Nombreuses sont les raisons de ces attentes déçues. Par exemple, un grand paradoxe caractérise le Nigeria : il regorge de potentialités énormes, susceptibles de faire le bonheur de ses habitants. Mais il paraît difficile à gouverner, comme si le sort en avait décidé ainsi. Ici comme dans d’autres pays africains, la manne du pétrole apparaît même comme une malédiction.

Le Nigeria est aussi le prototype parfait de pays riche de ses ressources, mais pauvre de ses dirigeants, incapables de mettre fin aux crises récurrentes au sommet de l’Etat et des régions. L’oligarchie militaire et les élites qui ont, tour à tour, accaparé le pouvoir et les richesses, semblent n’avoir jamais eu pour souci de satisfaire les besoins élémentaires du grand nombre. Jamais l’instabilité chronique qui a marqué la vie de l’Etat n’a aidé le pays à avancer. En se libérant du joug colonial britannique, le Nigeria avait pourtant tout pour réussir : des infrastructures, des écoles, des universités, une presse dynamique et une économie qui promettait autant qu’une élite constituée de civils et de militaires brillamment formés.

Mais rapidement, des antagonismes de toutes sortes devaient prendre le dessus, enlisant le pays dans des conflits fratricides dont l’un des plus féroces aura été l’historique guerre de sécession du Biafra de 1967 à 1970. Le retour de la paix n’a pas pour autant permis au pays de guérir de ses maux qui ont pour noms mal gouvernance sur fond de déséquilibres entre régions, corruption, conflits interethniques et interreligieux. La guerre que livrent les rebelles du Mouvement pour l’émancipation du Delta du Niger (MEND), rappelle étrangement celle des combattants du Biafra.

Autre paradoxe de ce pays : la survivance de pratiques moyenâgeuses dans un monde gagné par la modernité et ses tourments. Le peuple nigérian a toujours fait preuve d’une extraordinaire inventivité. Les myriades de petites et moyennes entreprises et industries de ce pays en sont l’expression. Grâce à l’ingéniosité de ses habitants, le Nigeria parvient ainsi à inonder les autres marchés africains, particulièrement ceux de l’Ouest africain. Même si certains paraissent suspects, en général, ces produits n’ont, pour la plupart, rien à envier à ceux venant d’autres continents. Cette inventivité des Nigérians a maintes fois fait rêver d’autres Africains.

__Consignes__.
(a) Recopiez à l'identique le passage du texte sur le Nigeria qui s'ouvre sur les mots contenant « Le Nigeria est » et se clôt sur « militaires brillamment formés. ».
(b) Répondez à ces questions d'après le texte sur le Nigeria :
(i) De quel joug colonial le Nigeria s'est-il libéré ?
(ii) Entre quelles années a eu lieu la guerre de sécession du Biafra ?
(iii) Quels marchés africains les produits nigérians inondent-ils particulièrement ?
(c) Selon le texte sur le Nigeria, qu'est-ce qui permet au pays d'inonder les autres marchés africains ? Expliquez-le en une à trois phrases.
Le matériel placé après ce texte est indépendant de celui-ci.

__Matériel fourni__.
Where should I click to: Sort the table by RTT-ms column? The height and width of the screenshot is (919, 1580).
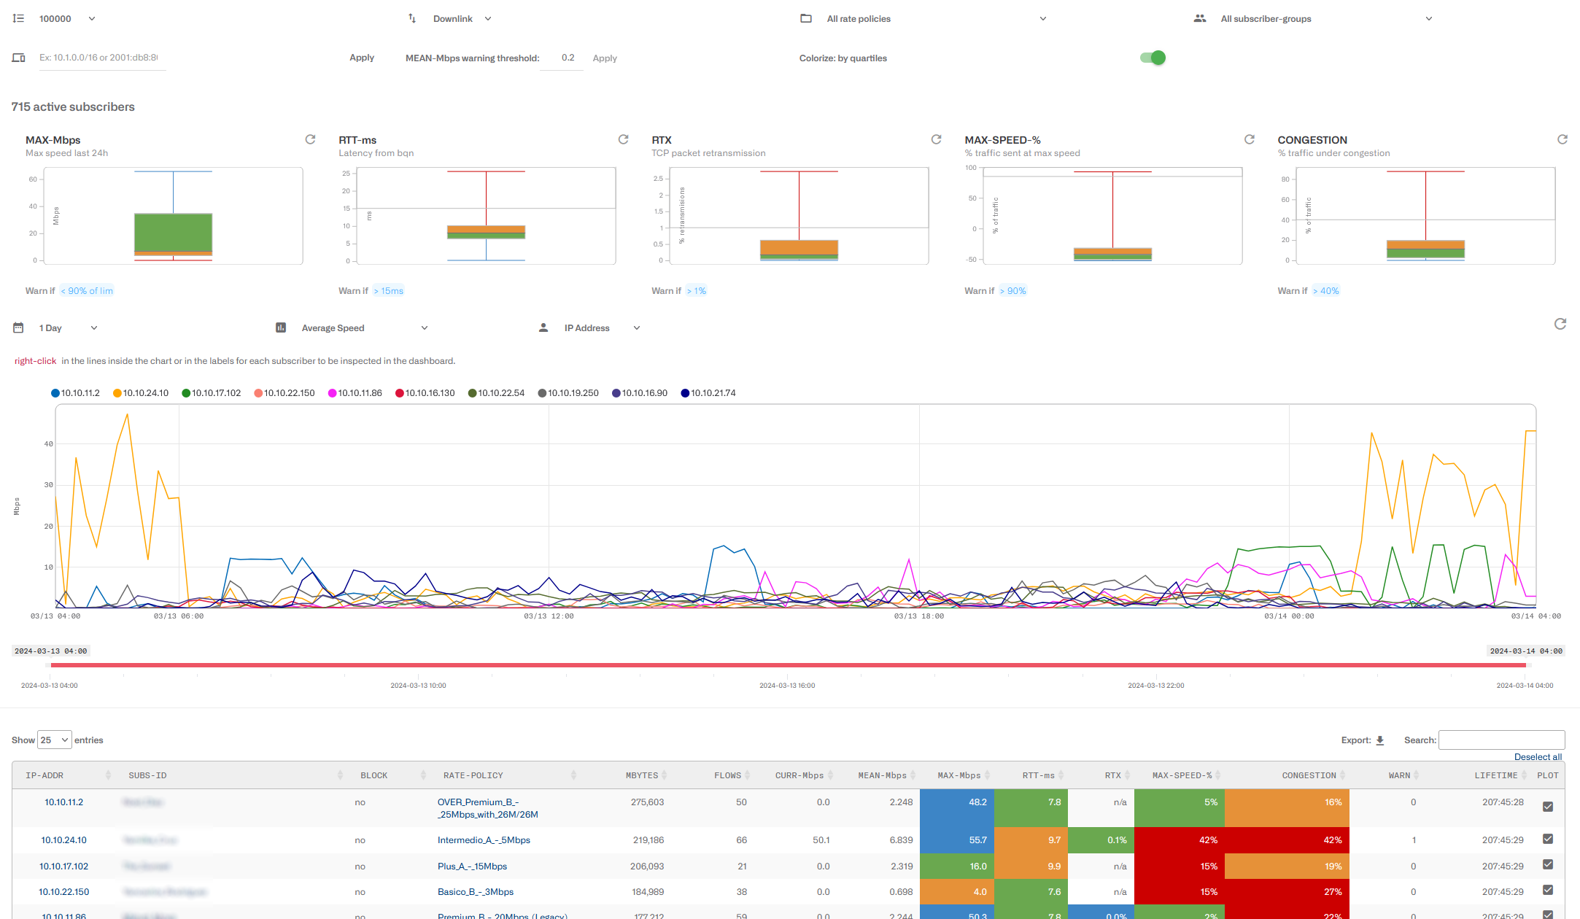pos(1061,775)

__Réponses finales__.
(a)
Le Nigeria est aussi le prototype parfait de pays riche de ses ressources, mais pauvre de ses dirigeants, incapables de mettre fin aux crises récurrentes au sommet de l’Etat et des régions. L’oligarchie militaire et les élites qui ont, tour à tour, accaparé le pouvoir et les richesses, semblent n’avoir jamais eu pour souci de satisfaire les besoins élémentaires du grand nombre. Jamais l’instabilité chronique qui a marqué la vie de l’Etat n’a aidé le pays à avancer. En se libérant du joug colonial britannique, le Nigeria avait pourtant tout pour réussir : des infrastructures, des écoles, des universités, une presse dynamique et une économie qui promettait autant qu’une élite constituée de civils et de militaires brillamment formés.

(b)
(i) Du joug colonial britannique.
(ii) De 1967 à 1970.
(iii) Ceux de l'Ouest africain.

(c) C'est l'ingéniosité de ses habitants qui permet au Nigeria d'inonder les autres marchés africains. Cette inventivité s'exprime dans les myriades de petites et moyennes entreprises et industries du pays.